===== Document section =====
The month of June saw the start of a recovery in hotel activity, and July confirmed it. The number of tourists in Europe increased across the continent.
Although the overall occupancy rate of European hotels remains down by -29.6 points compared to the pre-crisis period, it rose significantly between June and July 2021, gaining 11 points to reach 48.8%. The second month of July under the pandemic resulted in better results than last year’s: +16.2 points of occupancy rate compared to July 2020.
In terms of range, the super-economy and economy segments fared best, with occupancy rates declining by 15.7 and -26.2 points compared to the pre-crisis period. However, compared to last year when the mid-range and high-range segments were still heavily affected, this year they managed to regain 16.4 points and +19.5 points on their occupancy rate relative to July 2020, even if they are still far from the pre-COVID period, with, respectively, -30.8 and -38.3 points of occupancy rate compared to 2019.
=====
▸ **Activity 1**: From the hotel occupancy report, copy the text from "Although the overall" to "to July 2020.".
▸ **Activity 2**: What overall occupancy rate did European hotels reach in July 2021, according to the hotel occupancy report?
The data that comes next is separate from the hotel occupancy report.
===== Input data =====
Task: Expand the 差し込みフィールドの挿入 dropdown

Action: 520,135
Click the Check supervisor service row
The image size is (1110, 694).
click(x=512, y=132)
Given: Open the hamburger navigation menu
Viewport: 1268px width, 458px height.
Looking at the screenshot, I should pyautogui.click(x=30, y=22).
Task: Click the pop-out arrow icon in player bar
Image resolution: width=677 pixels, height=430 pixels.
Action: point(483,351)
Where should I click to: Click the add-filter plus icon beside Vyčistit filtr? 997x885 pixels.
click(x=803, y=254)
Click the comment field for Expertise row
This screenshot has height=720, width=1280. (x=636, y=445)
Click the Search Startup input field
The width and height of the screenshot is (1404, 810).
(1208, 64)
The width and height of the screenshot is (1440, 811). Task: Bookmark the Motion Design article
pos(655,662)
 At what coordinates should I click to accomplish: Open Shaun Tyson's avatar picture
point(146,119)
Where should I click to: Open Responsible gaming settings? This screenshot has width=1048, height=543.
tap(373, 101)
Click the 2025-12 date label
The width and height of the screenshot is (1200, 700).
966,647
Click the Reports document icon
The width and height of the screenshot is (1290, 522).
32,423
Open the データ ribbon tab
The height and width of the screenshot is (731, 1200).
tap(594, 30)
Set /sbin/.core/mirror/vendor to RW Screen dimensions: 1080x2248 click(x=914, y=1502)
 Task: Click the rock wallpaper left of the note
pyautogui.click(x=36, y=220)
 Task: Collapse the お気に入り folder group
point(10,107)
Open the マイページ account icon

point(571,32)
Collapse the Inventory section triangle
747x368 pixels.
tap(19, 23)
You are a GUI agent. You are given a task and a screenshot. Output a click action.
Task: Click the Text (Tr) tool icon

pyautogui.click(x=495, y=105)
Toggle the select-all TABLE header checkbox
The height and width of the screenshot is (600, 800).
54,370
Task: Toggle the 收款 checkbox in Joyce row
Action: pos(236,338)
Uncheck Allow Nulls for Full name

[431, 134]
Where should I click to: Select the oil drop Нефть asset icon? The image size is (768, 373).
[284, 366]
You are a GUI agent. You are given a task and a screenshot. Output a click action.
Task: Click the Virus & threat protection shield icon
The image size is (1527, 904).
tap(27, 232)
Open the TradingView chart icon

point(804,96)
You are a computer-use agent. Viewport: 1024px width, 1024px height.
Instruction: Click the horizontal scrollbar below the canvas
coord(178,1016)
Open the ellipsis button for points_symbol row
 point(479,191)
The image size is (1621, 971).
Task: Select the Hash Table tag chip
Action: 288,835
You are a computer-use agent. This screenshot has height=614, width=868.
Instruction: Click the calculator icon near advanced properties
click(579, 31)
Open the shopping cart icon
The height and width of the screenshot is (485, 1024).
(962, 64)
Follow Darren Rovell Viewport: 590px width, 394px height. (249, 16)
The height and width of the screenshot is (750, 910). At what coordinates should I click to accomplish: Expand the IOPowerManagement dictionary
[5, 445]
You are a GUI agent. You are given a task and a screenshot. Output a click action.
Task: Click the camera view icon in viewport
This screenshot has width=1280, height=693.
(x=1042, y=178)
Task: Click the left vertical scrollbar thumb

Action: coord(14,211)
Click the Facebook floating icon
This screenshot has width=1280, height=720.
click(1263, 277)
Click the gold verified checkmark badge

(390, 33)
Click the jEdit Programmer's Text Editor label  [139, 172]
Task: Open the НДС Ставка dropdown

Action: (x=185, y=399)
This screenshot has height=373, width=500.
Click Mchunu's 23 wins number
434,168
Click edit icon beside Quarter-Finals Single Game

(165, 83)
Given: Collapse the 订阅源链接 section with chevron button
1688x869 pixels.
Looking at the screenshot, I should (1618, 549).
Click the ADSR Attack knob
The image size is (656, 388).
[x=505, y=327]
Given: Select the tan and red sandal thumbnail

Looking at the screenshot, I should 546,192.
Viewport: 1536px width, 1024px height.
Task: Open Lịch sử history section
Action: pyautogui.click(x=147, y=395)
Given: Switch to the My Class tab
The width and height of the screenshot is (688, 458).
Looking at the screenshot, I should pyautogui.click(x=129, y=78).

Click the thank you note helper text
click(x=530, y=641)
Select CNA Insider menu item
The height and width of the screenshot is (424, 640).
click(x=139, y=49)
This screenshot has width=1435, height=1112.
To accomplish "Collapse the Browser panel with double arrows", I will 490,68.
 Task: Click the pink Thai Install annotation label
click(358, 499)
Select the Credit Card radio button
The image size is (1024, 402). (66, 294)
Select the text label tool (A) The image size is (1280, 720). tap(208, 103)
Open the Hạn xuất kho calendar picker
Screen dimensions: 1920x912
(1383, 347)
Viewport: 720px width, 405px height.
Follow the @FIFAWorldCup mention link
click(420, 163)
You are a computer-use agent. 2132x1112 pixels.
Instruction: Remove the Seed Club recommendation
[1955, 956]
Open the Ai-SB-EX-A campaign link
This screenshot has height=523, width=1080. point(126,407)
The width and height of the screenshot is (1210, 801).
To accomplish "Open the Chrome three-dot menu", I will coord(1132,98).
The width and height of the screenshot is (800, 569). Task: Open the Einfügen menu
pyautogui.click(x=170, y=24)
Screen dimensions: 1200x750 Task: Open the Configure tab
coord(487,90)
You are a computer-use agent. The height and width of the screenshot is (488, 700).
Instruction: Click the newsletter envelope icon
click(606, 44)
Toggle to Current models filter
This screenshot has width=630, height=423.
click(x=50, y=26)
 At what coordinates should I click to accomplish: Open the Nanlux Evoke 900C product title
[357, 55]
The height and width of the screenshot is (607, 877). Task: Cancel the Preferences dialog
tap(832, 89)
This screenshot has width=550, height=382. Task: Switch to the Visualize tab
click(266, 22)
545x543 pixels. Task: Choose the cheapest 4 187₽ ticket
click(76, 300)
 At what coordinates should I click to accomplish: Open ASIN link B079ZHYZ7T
=====
▸ **Exercise answer 1**:
Although the overall occupancy rate of European hotels remains down by -29.6 points compared to the pre-crisis period, it rose significantly between June and July 2021, gaining 11 points to reach 48.8%. The second month of July under the pandemic resulted in better results than last year’s: +16.2 points of occupancy rate compared to July 2020.

▸ **Exercise answer 2**: 48.8%